Thursday, March 09, 2006

Short Walks in Sumatra / 1

(being the first of a series of ten)

We were sitting for breakfast beside the river—a blooming frangipani overhead, the hill across the way waking up purple and full of birds—when Mark Cork said, “An earthquake may strike within the hour. I must plan my escape.” Peering over the river, he chose two rickety docks, a path between boats. He’d have an estimated fifteen minutes then to climb the hill before the wave arrived.

Of course an earthquake might necessitate a new plan entirely. Probably would. But path-making was a habit of the place, as disaster was standard breakfast conversation. We enjoyed it also for lunch and dinner, with beer. We lived in anticipation of the wave. Every place we went, we thought, “Now how would I get out of here?”

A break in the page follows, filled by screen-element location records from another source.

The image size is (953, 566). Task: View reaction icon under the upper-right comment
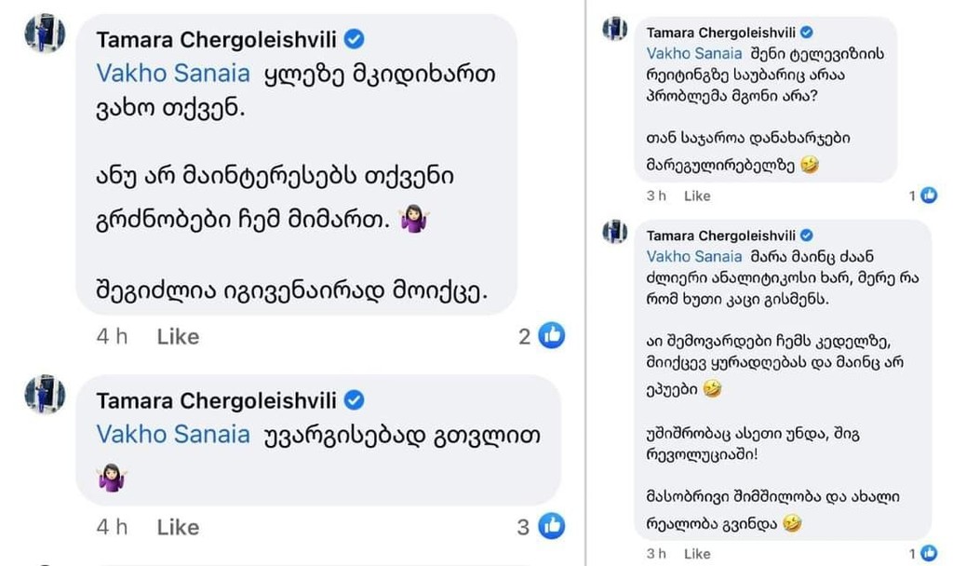929,195
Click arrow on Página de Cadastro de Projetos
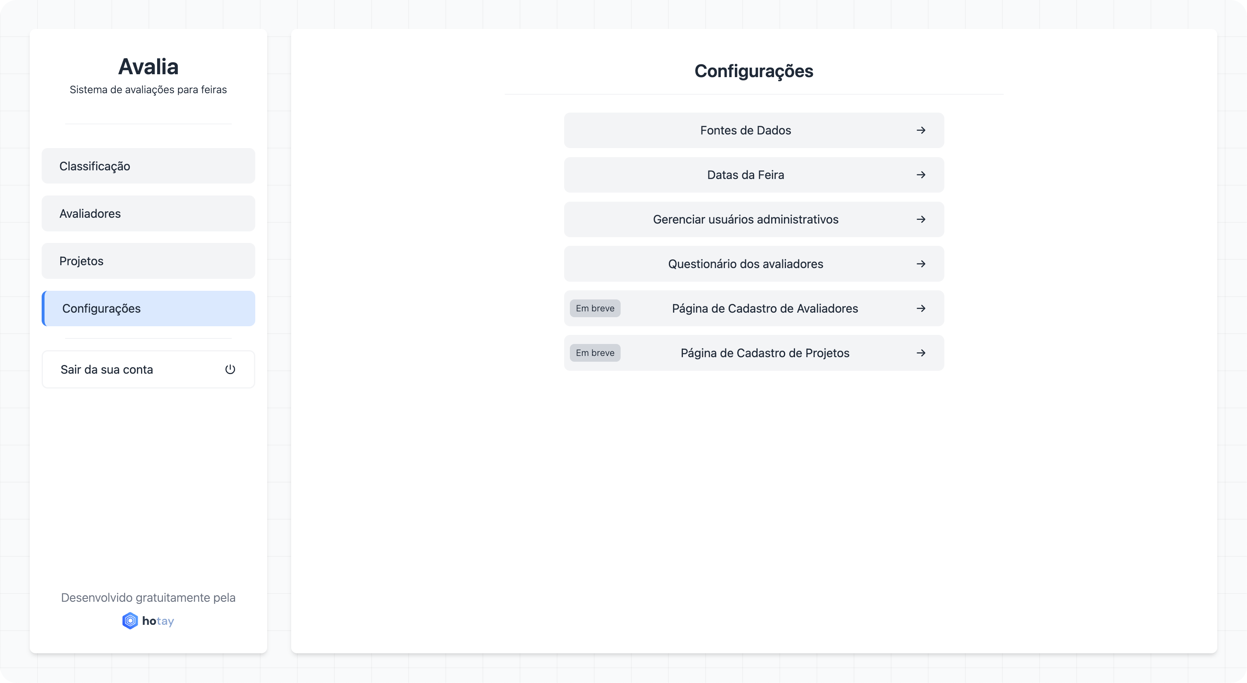Image resolution: width=1247 pixels, height=683 pixels. pyautogui.click(x=921, y=353)
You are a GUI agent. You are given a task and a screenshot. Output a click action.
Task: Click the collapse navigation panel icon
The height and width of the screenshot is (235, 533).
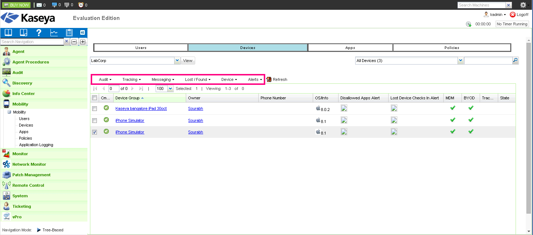82,33
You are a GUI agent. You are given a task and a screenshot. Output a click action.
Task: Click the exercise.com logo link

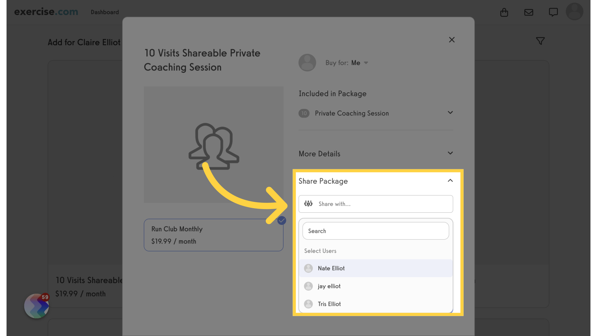(x=46, y=12)
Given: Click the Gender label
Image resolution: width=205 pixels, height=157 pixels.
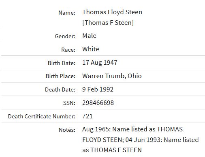Looking at the screenshot, I should pos(65,36).

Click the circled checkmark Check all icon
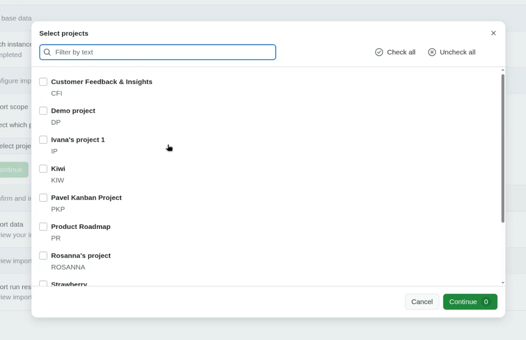(379, 52)
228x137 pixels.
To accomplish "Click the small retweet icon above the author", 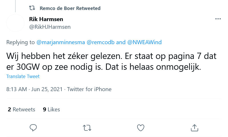I will [x=33, y=8].
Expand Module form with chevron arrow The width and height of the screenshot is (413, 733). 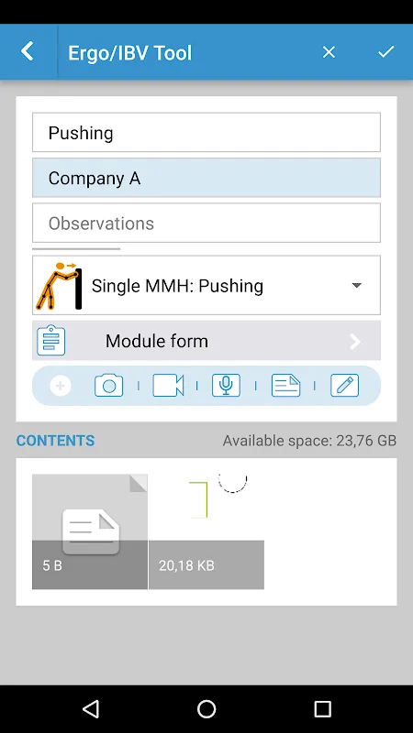(x=356, y=342)
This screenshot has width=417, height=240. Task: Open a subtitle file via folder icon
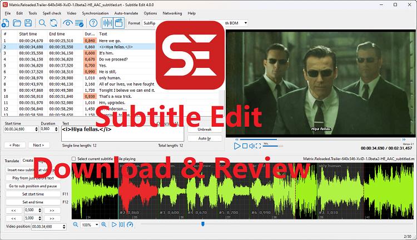(x=17, y=23)
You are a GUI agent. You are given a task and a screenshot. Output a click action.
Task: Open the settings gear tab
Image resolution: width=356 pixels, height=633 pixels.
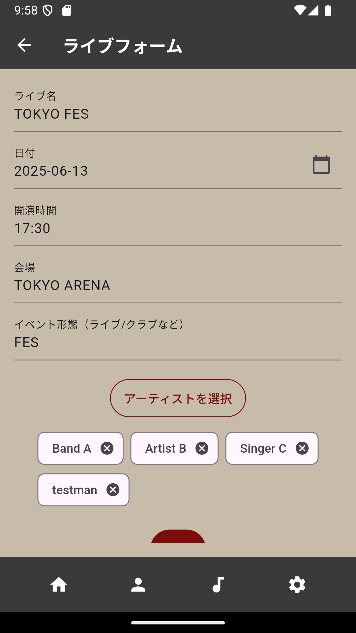coord(297,585)
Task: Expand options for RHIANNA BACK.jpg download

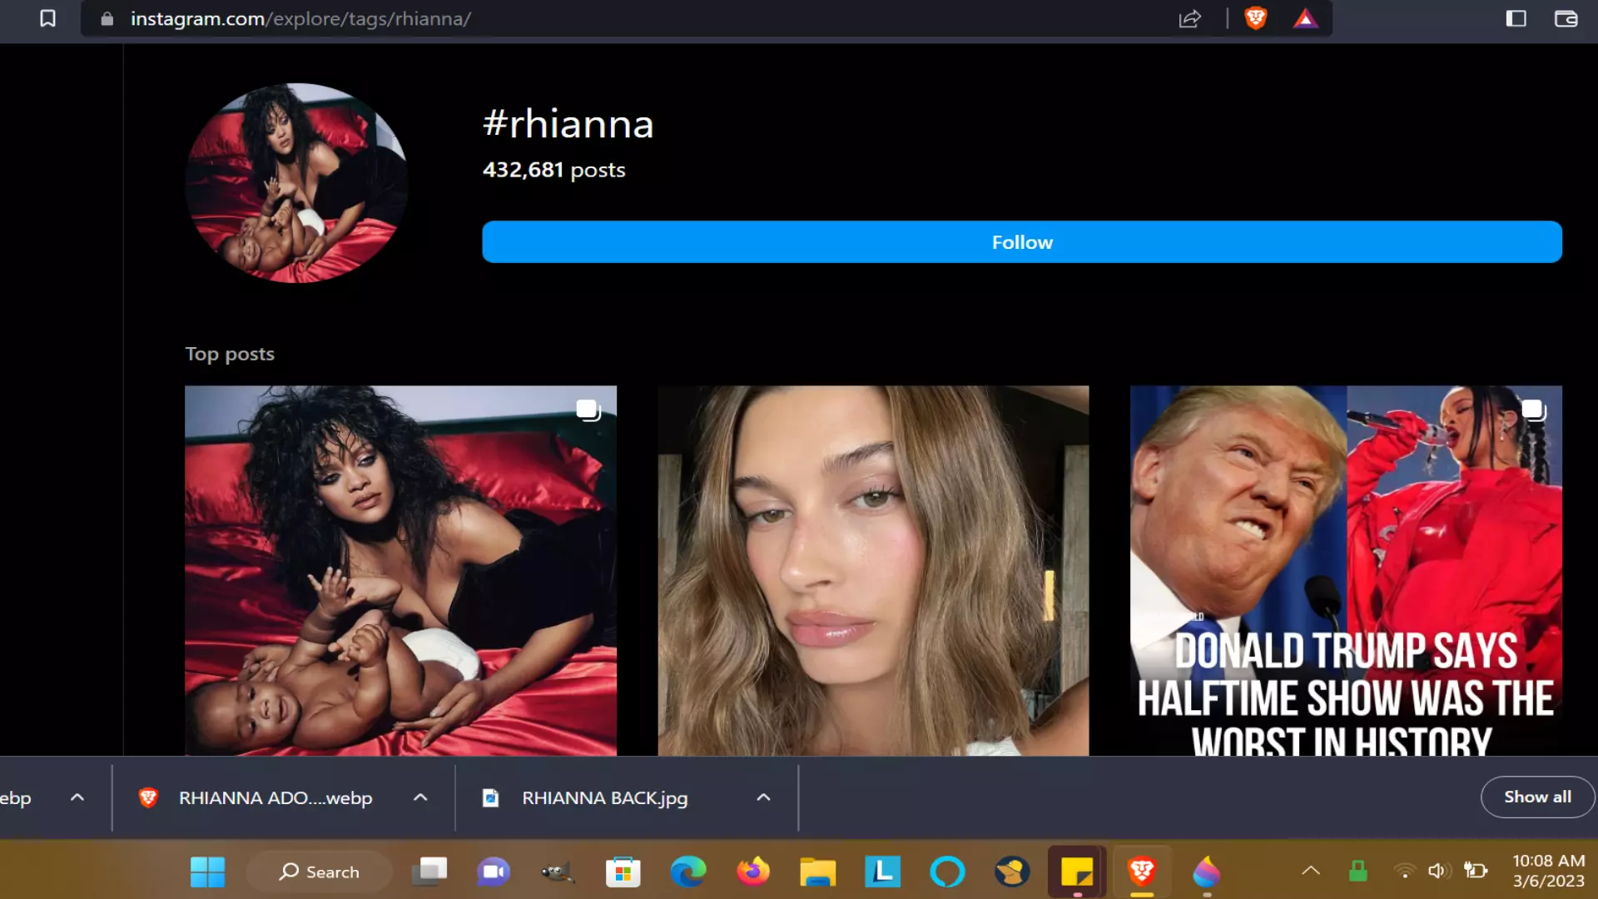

In the hotel where the foreigners gathered, a converted Dutch bank from a hundred years back, the wave appeared in nearly every conversation.

“Did you see the article in Time?”

“No--I heard about it.”

The fault had slipped on one end and it slipped on the other. Inevitably now, it must slip in the middle. The wave that would hit this city could be a 100 feet tall.

“Really a hundred feet?”

“Something like that.”

The expats had come here to work in the surf industry but the money was in disaster relief. Would they be safe on the second floor? Should they sign another three year lease?

The hotel proprietress, elegant in cat’s eye glasses, explained, “The thing about this place is: there’s an awful lot of Factor X.”

I appreciated this, the moment to moment nodding to Chance. A secular ‘God willing’: the tsunami clause.

The islands of Indonesia permit no final count; the number changes hour to hour. The earth is not forever; we do not stand on stable ground.